2.7 Princeton acknowledges that additional research conducted or funded by Celator in connection with the Licensed Products constitutes ongoing diligence on the part of Celator as specified in Article 8 of this Agreement. In the event that Celator desires to outsource additional research in connection with the development of the Licensed Products, Celator will review such research opportunity with Princeton to determine if such research could be conducted at Princeton on mutually agreed terms.
3. NEGOTIATED FIELDS
3.1 Princeton shall notify Celator in writing of its interest in acquiring rights in the Negotiated Field by providing a brief description of the Negotiated Field to Celator for its approval, which will not be unreasonably withheld, Celator has sixty (60) days thereafter to notify Princeton if Celator agrees to grant such rights in the Negotiated Field. Lack of response by Celator within sixty (60) days of the notification by Princeton shall be construed as an approval for Princeton to proceed in the Negotiated Field.

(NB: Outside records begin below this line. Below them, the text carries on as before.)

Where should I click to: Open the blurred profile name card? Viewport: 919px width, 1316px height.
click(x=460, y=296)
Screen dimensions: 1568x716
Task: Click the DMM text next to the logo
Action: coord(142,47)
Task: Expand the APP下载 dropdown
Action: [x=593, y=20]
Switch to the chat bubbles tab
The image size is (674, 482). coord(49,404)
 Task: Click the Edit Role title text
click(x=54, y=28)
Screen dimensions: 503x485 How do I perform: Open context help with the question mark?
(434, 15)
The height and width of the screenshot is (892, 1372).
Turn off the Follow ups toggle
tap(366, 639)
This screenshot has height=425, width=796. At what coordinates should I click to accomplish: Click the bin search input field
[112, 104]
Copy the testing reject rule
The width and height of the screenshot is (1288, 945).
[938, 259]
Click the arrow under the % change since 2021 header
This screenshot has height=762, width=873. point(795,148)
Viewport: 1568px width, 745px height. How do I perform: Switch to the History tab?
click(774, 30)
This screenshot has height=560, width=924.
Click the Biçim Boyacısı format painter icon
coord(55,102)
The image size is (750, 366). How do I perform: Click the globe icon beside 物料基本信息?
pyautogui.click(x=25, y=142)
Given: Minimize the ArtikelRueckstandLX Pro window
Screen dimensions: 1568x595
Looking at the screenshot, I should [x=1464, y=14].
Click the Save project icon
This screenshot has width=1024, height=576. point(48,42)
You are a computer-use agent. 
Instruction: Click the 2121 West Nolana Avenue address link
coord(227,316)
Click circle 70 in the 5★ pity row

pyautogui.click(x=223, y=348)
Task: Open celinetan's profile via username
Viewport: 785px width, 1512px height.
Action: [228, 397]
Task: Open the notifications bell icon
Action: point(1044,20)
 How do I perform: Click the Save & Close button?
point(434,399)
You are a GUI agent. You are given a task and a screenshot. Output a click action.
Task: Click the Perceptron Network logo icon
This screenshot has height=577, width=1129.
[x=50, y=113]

3.2 Upon approval by Celator for Princeton to pursue a Negotiated Field, both parties shall agree to a time frame for Princeton to pursue the Negotiated Field or return the rights in the Negotiated Field back to Celator. Celator reserves the right to assist Princeton in the negotiations, in a mutually acceptable manner. All financial remuneration received by Princeton from third party licensees of the Negotiated Field will be shared with Celator as in item 2.3 above.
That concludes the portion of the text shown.